_What the task asks_: Lines that include "pixels" make up the answer; copy all of them from the data below.

Pixel coordinate grounding data:
+---+
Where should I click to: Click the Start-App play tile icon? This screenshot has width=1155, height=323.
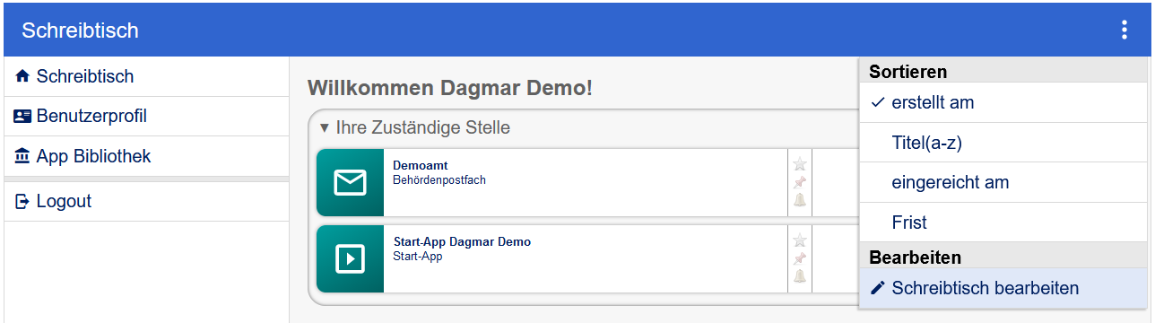click(x=351, y=259)
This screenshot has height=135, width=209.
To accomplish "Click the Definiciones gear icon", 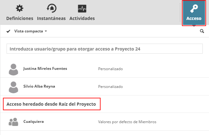I will [x=19, y=8].
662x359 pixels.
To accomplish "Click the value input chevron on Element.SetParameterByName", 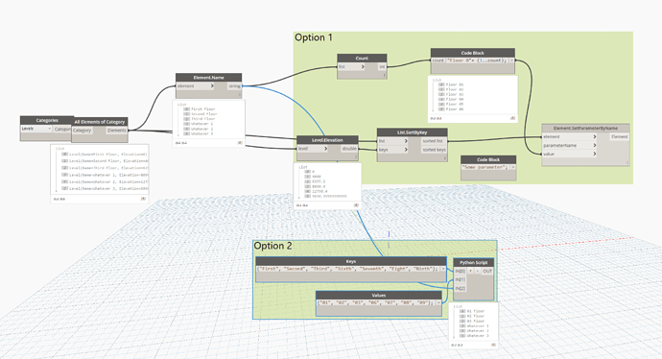I will click(x=595, y=154).
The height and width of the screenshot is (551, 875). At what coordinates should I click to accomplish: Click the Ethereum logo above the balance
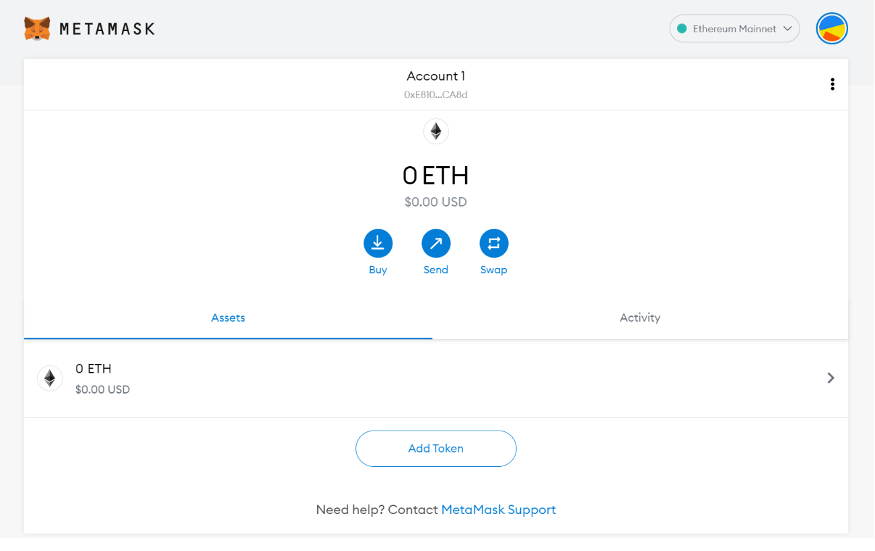pos(435,131)
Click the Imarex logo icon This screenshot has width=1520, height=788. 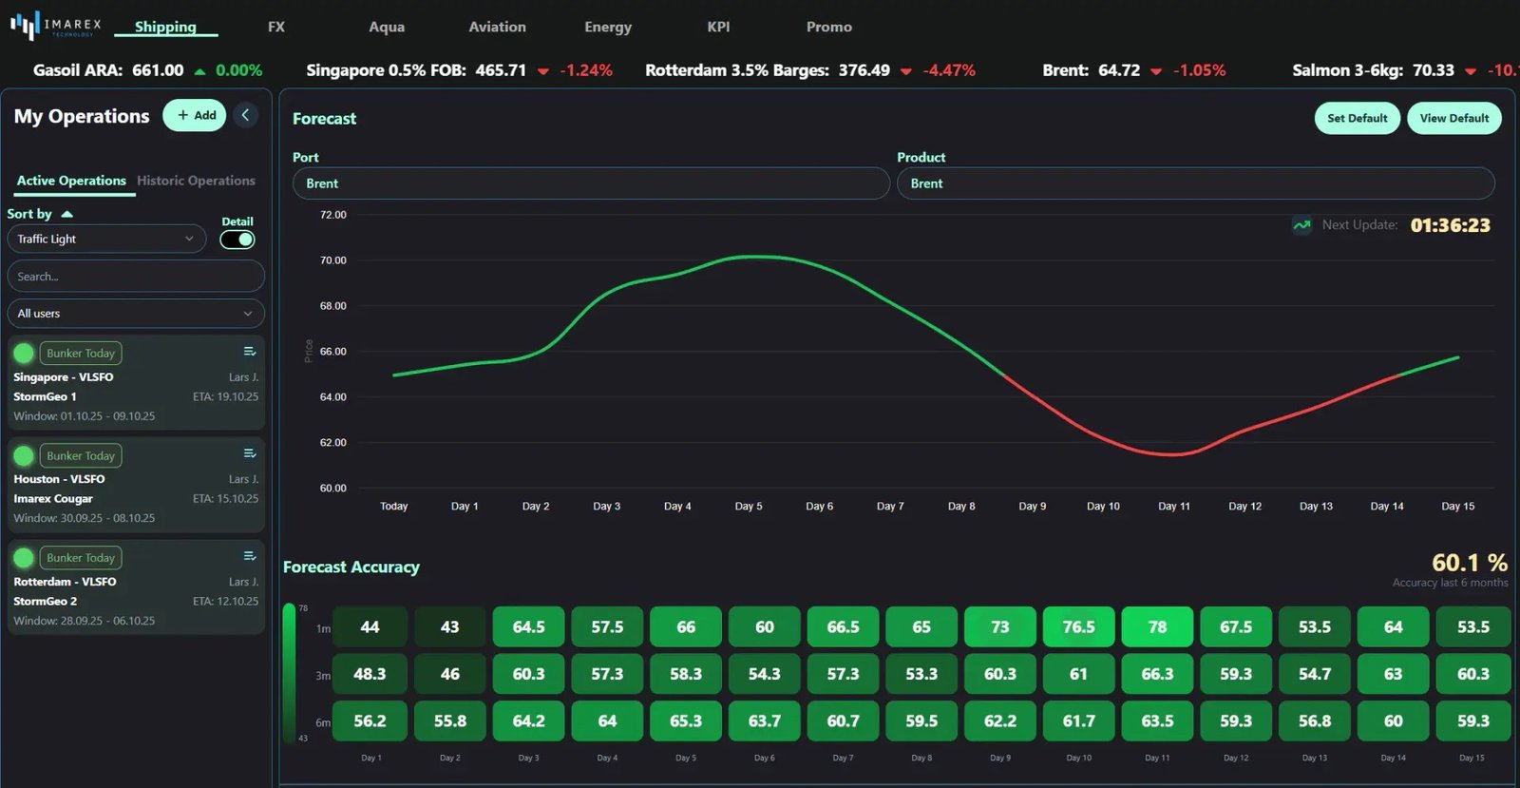tap(26, 25)
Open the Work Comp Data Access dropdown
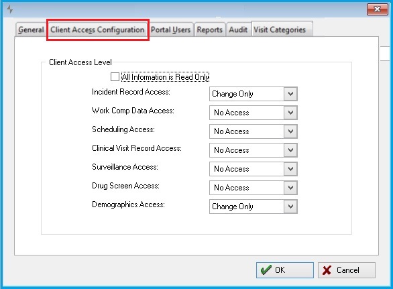The width and height of the screenshot is (393, 289). (x=253, y=113)
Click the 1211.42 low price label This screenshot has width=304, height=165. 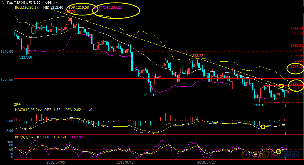point(149,95)
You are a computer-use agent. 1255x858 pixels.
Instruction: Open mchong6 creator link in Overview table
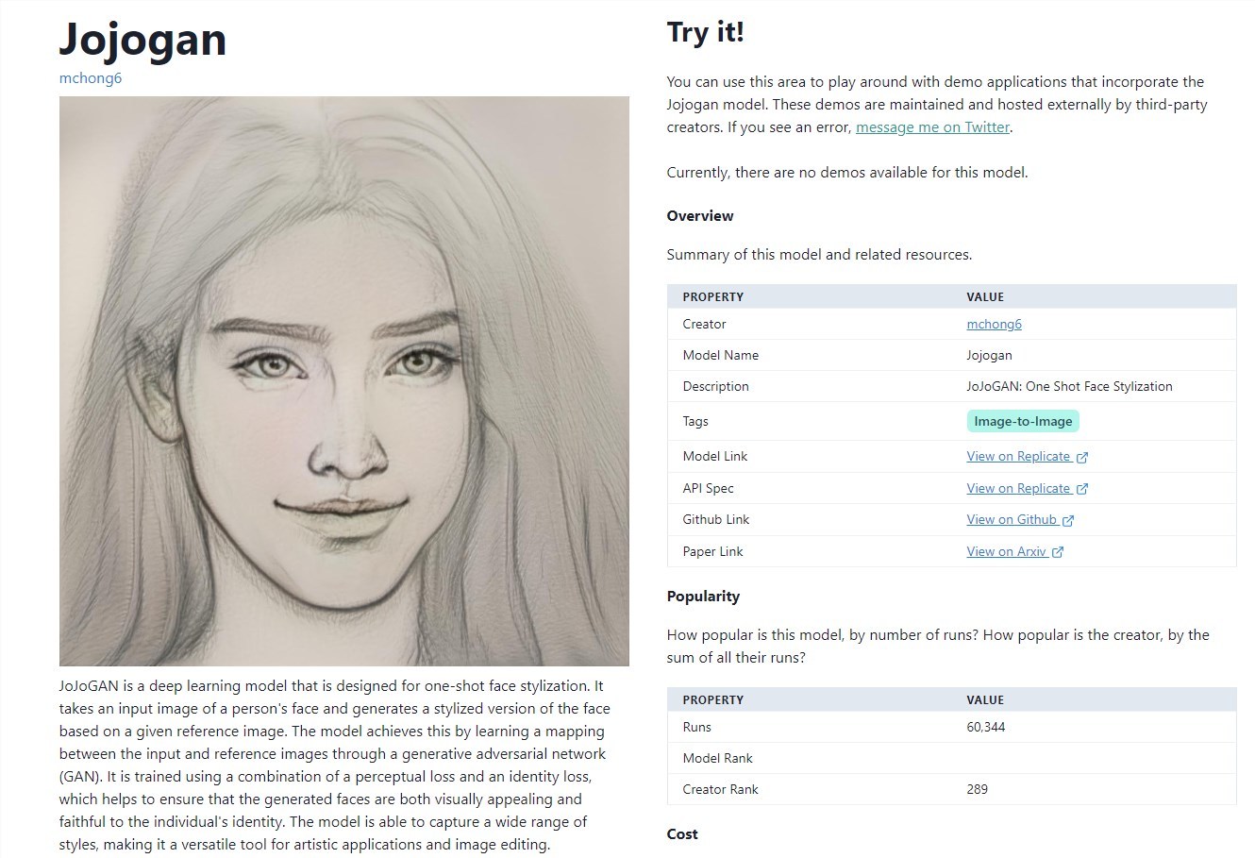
+---+
_Answer space_:
662x359 pixels.
You are a computer-use agent. 1255x858 pixels.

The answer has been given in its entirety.